Только потом, гораздо позже, я понял, как мало повлияли деньги на его решение. Но тогда я не переставая твердил ему о долларах. Возможно, надо было попытаться соблазнить его чем-то другим – вниманием со стороны девушек, славой или необычайно пьянящим ощущением, что ты можешь заставить людей или обожать тебя, или ненавидеть. Но пока я распинался, Лонгтин вдруг вмешался в разговор из-за барной стойки:

– Так ты вроде собирался в Тусон?

Именно эта брошенная барменом фраза неожиданно заинтересовала Аво.

– Вы уезжаете из Лос-Анджелеса? – спросил он.

В его глазах появился какой-то особенный блеск.

– Если ты примешь мое предложение, то многие годы тебе придется жить в номерах отелей и в машинах, – честно сказал я.

Когда Аво спросил, как скоро мы сможем отправиться в путь, я понял, что достиг своей цели.

– С самого утра, – сказал я, поигрывая ключами в кармане.

Аво сказал, что раньше полудня не сможет. Я немного поломался для вида, но согласился.

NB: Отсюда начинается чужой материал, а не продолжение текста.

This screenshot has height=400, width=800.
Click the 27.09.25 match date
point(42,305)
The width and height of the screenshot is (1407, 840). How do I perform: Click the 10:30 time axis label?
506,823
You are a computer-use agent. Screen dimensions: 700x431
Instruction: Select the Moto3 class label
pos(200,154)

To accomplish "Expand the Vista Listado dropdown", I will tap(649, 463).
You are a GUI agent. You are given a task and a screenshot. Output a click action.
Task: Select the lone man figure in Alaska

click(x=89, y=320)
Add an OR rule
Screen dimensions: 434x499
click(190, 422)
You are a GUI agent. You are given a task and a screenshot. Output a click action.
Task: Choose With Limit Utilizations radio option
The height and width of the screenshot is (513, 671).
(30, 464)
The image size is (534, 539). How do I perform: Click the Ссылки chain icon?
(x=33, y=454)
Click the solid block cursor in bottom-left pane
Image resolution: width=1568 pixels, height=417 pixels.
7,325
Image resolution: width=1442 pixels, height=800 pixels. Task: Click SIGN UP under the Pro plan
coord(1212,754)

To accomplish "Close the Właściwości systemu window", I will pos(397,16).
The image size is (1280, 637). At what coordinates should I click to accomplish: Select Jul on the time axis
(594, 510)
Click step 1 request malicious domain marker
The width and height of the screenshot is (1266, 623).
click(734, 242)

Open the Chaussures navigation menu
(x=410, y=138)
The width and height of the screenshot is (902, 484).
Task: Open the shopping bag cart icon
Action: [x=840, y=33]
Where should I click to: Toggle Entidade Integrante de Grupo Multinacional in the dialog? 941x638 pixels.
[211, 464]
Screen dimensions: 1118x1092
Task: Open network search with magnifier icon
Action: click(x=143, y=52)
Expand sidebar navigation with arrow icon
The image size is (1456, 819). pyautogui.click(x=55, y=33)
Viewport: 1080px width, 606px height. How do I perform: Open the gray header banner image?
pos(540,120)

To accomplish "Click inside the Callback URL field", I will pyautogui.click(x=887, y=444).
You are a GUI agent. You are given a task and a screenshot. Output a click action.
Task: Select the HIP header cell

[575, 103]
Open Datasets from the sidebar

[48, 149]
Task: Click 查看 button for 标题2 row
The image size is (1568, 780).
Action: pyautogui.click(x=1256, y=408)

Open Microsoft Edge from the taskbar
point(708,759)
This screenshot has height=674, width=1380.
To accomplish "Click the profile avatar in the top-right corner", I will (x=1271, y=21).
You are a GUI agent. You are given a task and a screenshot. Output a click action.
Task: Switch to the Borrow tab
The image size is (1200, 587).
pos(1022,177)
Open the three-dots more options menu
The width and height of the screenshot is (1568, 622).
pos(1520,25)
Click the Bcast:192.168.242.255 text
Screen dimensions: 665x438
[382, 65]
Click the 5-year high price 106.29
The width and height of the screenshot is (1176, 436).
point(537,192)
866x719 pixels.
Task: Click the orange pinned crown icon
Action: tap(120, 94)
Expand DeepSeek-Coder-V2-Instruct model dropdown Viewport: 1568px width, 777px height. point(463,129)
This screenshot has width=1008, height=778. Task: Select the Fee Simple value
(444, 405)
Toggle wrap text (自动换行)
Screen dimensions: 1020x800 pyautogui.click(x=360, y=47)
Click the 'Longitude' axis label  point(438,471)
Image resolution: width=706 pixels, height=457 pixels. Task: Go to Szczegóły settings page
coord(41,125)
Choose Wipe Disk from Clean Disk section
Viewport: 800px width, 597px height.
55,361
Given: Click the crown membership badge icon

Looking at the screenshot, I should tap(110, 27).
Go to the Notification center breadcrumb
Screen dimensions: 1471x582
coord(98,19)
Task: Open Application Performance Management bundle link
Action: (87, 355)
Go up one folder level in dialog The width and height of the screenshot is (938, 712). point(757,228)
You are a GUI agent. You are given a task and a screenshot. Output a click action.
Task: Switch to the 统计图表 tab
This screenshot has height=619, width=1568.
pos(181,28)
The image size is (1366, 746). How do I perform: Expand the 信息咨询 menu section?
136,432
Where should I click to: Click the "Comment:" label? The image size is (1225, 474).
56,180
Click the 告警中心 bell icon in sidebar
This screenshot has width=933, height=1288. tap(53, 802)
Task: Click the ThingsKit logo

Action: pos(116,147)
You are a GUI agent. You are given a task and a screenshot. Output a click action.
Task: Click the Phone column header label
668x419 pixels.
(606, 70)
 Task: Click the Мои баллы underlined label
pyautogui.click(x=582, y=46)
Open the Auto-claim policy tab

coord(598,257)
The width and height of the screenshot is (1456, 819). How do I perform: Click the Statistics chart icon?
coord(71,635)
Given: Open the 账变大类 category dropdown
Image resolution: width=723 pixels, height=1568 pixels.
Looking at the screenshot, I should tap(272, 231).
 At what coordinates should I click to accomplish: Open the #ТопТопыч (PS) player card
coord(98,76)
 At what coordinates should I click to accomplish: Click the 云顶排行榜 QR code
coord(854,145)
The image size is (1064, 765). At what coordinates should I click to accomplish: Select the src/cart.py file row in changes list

На следующий день он подошел к моей «Каталине» с той самой красной поясной сумкой-кошельком на талии. На его лбу красовалась свежая ссадина.

– Что, прощальный подарок от Лонгтина? – поинтересовался я.

Впрочем, винить Лонгтина было бы несправедливо – он буквально за мгновение потерял хорошего работника. Но я был рад тому, что сделал. Во всяком случае, какое-то время я испытывал удовлетворение.